# Data for this task:
--
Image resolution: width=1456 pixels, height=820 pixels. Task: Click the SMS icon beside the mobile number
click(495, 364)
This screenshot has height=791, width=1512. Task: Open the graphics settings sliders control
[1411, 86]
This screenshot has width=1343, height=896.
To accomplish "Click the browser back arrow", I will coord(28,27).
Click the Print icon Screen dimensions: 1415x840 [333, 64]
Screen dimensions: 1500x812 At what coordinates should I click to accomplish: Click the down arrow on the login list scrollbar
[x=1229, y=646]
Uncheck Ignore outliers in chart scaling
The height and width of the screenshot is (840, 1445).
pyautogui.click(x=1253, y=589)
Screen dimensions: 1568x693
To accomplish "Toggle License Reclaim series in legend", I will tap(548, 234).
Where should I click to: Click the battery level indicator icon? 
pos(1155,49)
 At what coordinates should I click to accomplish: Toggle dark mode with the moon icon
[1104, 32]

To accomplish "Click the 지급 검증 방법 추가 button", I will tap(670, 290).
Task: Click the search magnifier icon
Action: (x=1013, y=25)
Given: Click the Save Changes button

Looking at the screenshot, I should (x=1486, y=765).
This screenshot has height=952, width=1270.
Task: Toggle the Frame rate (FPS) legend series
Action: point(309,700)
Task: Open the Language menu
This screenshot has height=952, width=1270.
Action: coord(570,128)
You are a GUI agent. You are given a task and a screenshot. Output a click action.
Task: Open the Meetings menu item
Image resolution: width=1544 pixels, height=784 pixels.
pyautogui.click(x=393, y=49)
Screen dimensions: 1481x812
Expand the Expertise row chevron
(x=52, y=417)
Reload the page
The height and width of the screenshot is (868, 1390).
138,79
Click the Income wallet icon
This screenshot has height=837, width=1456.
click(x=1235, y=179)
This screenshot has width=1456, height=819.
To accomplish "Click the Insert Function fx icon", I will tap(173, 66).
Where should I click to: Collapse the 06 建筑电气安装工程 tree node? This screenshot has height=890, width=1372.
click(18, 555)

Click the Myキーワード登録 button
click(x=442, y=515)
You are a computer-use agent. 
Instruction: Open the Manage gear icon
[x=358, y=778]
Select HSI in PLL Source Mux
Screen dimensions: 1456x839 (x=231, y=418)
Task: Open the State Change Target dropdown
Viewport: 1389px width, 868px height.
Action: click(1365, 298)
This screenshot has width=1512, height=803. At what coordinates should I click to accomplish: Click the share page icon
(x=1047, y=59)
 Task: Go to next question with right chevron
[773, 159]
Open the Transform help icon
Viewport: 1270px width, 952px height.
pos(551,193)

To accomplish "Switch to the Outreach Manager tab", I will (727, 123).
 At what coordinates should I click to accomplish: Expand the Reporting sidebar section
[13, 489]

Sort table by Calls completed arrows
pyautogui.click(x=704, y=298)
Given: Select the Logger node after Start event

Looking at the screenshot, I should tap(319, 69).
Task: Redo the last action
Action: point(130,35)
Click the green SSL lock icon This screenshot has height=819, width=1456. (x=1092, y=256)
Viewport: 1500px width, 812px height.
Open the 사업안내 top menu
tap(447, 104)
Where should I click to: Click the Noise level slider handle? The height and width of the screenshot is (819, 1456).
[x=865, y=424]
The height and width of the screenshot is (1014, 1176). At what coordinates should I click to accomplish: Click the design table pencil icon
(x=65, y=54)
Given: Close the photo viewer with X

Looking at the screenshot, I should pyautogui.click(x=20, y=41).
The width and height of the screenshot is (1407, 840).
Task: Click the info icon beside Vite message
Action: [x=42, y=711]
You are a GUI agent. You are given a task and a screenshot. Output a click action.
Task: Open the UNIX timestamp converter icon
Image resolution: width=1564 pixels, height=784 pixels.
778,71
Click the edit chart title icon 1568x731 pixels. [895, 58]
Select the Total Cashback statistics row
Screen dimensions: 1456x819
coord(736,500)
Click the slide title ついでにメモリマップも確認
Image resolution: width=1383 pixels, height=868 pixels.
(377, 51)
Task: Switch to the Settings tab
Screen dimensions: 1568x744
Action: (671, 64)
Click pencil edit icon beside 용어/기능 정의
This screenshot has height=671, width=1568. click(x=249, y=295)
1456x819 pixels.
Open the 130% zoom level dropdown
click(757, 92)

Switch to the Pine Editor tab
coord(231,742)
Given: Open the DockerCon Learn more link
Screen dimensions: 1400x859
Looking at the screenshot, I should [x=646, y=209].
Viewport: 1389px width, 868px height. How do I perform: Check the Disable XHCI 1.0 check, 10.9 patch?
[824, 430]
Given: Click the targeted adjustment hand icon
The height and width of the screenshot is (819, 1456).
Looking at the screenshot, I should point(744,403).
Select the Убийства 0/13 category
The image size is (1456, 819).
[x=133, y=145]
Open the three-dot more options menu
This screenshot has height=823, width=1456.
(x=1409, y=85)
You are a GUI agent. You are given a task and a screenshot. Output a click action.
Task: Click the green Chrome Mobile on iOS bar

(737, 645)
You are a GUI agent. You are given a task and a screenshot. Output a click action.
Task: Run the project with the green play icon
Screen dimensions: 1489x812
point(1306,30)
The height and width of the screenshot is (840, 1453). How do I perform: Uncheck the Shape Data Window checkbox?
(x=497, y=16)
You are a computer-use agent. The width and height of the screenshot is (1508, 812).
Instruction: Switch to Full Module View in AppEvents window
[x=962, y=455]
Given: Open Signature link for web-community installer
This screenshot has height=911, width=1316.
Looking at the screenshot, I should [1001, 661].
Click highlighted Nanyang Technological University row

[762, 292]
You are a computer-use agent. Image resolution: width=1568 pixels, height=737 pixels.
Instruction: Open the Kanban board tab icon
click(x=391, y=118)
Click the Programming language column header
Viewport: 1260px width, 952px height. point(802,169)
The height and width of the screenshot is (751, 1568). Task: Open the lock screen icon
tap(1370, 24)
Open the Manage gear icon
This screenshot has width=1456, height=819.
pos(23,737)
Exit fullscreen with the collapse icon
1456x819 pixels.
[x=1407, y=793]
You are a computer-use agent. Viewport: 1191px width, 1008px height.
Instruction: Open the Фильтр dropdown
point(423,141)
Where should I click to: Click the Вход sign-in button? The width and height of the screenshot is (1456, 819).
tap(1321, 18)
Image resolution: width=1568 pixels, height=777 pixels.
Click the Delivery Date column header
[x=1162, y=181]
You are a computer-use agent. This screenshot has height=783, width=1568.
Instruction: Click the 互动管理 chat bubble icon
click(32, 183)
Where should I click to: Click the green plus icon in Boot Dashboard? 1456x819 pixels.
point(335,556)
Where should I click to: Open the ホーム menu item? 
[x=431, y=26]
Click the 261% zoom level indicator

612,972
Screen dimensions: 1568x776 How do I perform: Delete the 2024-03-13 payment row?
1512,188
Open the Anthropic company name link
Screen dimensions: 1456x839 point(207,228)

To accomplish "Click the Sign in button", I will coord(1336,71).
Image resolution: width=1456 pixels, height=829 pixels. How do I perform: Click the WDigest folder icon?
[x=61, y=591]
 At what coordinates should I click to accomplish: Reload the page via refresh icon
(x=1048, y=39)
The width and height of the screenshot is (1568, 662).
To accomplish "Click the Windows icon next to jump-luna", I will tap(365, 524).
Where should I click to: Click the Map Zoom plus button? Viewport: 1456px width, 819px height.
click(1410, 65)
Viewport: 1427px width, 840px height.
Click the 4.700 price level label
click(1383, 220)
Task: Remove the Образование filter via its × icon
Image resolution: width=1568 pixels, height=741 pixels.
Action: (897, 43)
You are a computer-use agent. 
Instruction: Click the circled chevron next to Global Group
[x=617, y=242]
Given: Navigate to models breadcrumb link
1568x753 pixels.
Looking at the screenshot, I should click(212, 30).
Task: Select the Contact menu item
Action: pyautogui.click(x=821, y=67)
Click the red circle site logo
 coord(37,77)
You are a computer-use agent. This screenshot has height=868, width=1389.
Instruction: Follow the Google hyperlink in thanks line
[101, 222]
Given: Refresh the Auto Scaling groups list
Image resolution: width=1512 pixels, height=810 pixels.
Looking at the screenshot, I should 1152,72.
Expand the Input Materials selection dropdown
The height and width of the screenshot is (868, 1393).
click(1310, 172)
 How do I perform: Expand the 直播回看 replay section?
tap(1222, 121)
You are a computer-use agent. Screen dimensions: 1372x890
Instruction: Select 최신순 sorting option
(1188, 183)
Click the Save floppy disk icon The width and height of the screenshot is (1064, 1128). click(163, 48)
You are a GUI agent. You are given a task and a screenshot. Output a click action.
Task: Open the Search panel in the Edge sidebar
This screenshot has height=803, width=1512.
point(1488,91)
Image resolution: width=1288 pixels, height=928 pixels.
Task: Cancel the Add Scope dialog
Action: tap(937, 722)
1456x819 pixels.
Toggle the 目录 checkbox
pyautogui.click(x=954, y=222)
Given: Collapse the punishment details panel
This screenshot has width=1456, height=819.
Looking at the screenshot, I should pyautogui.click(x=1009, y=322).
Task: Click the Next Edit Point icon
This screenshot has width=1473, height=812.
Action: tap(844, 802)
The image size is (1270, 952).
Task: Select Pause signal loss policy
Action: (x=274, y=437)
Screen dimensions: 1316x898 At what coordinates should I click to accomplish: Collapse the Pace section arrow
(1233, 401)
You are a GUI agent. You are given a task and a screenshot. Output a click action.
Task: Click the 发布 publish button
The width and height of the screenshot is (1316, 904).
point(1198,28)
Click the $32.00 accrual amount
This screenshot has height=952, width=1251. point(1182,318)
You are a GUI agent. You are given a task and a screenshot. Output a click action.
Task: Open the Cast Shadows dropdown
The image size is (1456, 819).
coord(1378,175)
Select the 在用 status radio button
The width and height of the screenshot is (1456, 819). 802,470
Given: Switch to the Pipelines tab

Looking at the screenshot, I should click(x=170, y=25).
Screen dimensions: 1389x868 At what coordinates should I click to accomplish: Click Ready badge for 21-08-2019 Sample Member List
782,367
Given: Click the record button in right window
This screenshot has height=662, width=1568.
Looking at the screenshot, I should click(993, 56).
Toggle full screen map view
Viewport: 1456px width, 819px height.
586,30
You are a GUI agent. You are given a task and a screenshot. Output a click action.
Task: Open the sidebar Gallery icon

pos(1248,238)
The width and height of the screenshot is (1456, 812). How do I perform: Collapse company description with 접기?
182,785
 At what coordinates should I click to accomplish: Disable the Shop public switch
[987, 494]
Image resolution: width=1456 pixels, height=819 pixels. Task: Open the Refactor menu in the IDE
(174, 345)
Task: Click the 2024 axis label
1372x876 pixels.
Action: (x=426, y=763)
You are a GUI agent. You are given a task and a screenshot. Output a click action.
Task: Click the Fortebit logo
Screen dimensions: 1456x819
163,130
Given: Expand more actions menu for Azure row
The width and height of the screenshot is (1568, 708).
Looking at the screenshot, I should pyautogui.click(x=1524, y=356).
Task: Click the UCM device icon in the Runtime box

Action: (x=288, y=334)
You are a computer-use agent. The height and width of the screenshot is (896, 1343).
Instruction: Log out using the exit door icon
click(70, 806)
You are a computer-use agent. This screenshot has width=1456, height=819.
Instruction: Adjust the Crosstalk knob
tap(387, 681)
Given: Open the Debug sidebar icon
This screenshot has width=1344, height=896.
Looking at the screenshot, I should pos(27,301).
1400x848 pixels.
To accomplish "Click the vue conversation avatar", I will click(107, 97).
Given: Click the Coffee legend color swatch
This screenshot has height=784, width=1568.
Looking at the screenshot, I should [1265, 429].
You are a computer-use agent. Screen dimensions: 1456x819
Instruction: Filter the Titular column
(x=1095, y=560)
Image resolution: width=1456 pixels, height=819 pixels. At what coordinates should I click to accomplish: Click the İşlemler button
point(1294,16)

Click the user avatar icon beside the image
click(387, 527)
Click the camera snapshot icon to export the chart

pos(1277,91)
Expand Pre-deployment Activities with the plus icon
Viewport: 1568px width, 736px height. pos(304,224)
--
How many of the lines in the records include the word "panel"? Only the number should be given.

2